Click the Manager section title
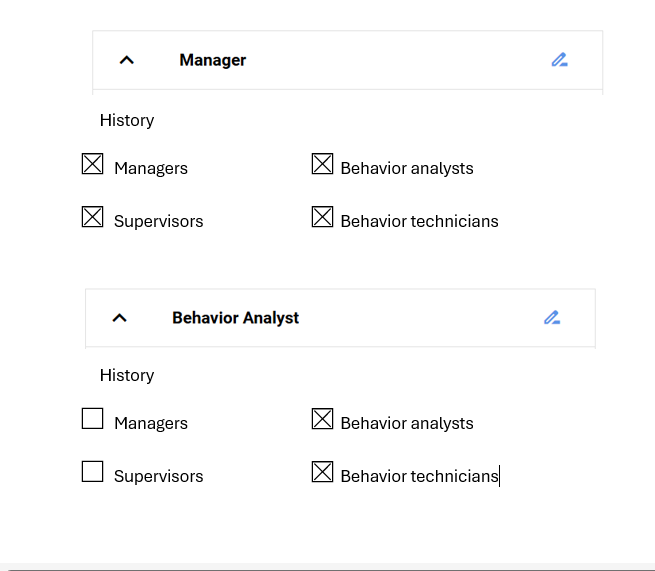Viewport: 655px width, 571px height. coord(213,60)
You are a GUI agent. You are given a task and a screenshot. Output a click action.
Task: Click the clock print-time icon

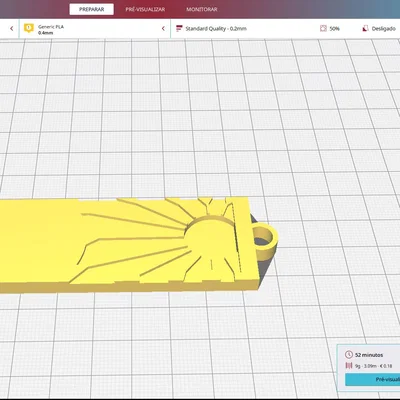pyautogui.click(x=349, y=354)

——

#### BRIEF
Put the lines of the data above into a Markdown table with two columns, Row for the row number and Line for the line, leaving out blank lines and the pictures.

#### EXERCISE RESPONSE
| Row | Line |
|---|---|
| 1 | Click the Manager section title |
| 2 | Viewport: 655px width, 571px height. coord(213,60) |
| 3 | You are a GUI agent. You are given a task and a screenshot. Output a click action. |
| 4 | Task: Click the clock print-time icon |
| 5 | pyautogui.click(x=349, y=354) |